■ Aim of the task:
Reproduce each of the records below word for word, without the pictures.

■ Listed records:
----------------------------------------

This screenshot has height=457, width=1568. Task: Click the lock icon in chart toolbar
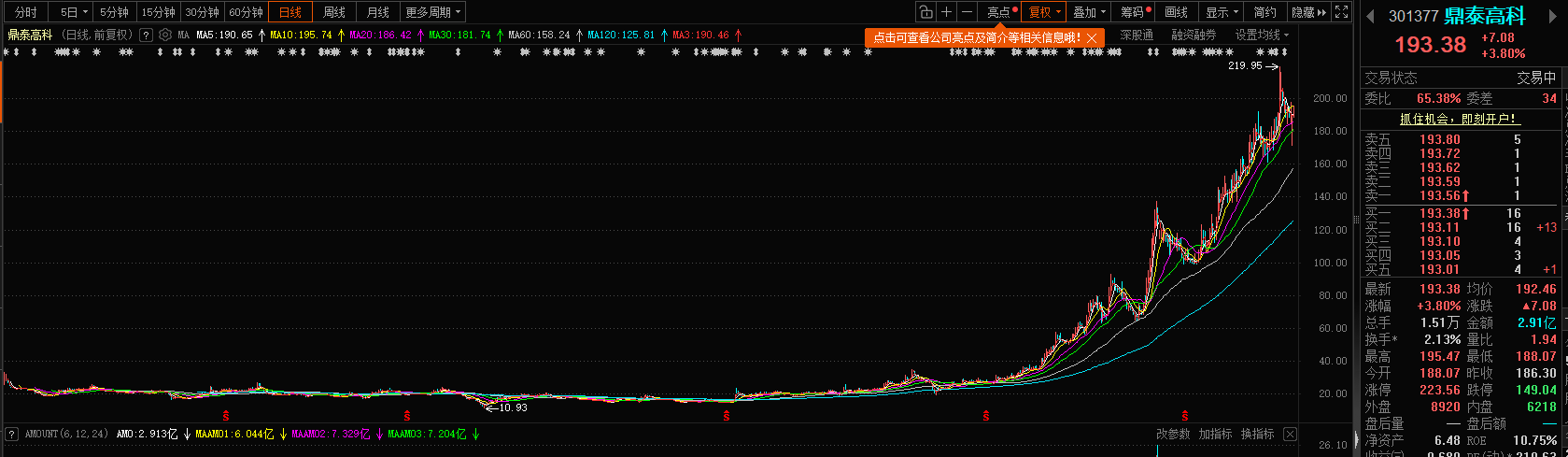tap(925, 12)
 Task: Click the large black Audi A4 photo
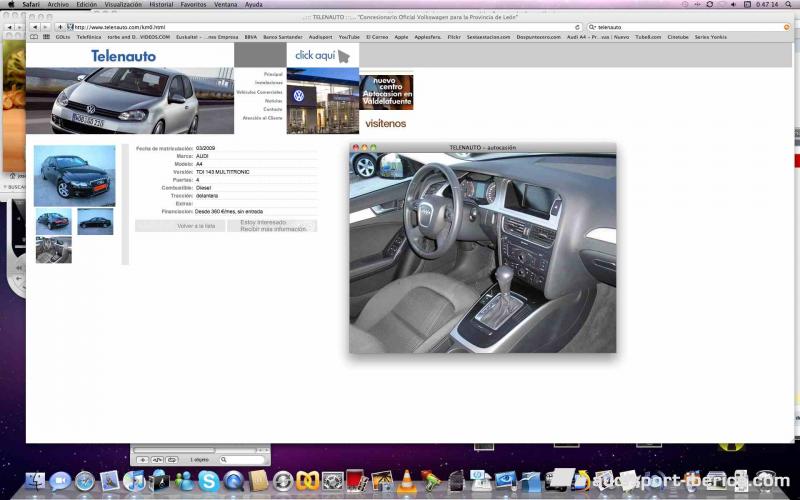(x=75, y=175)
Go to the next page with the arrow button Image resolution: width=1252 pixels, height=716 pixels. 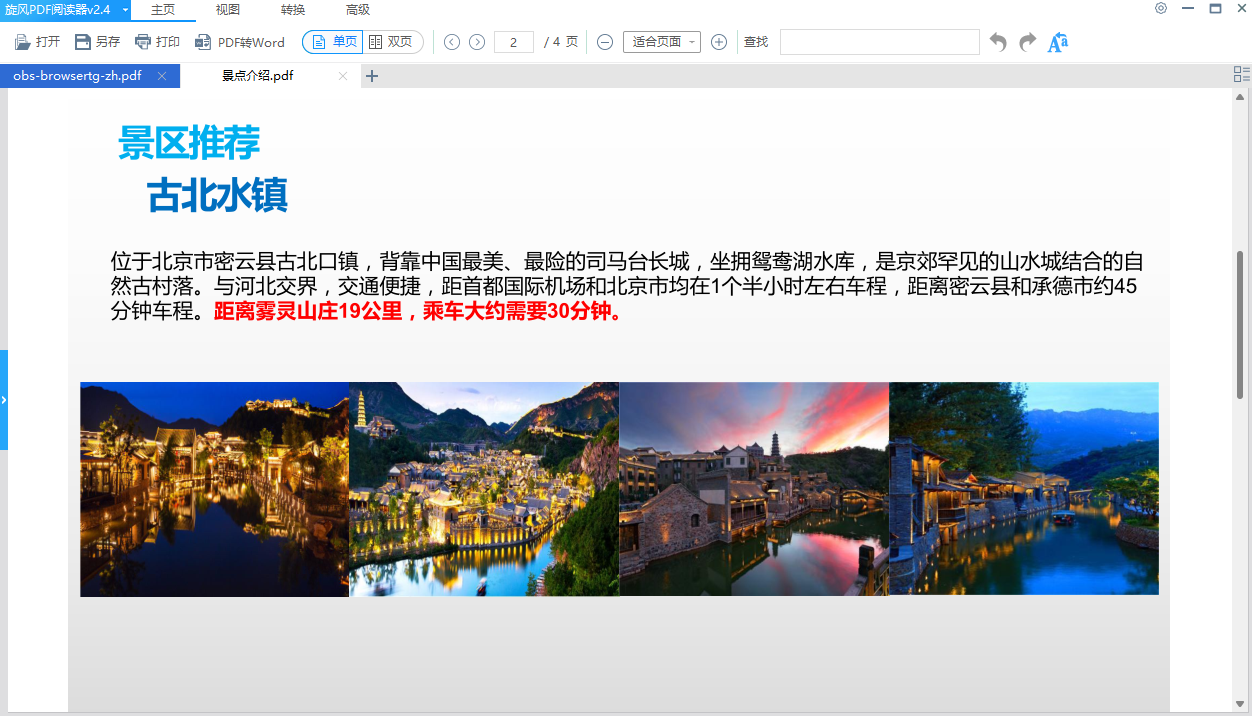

----------------------------------------

■ The reply:
This screenshot has height=457, width=1568. Task: Click the lock icon in chart toolbar
tap(925, 12)
 Task: Click the large black Audi A4 photo
(x=75, y=175)
Go to the next page with the arrow button Image resolution: width=1252 pixels, height=716 pixels. 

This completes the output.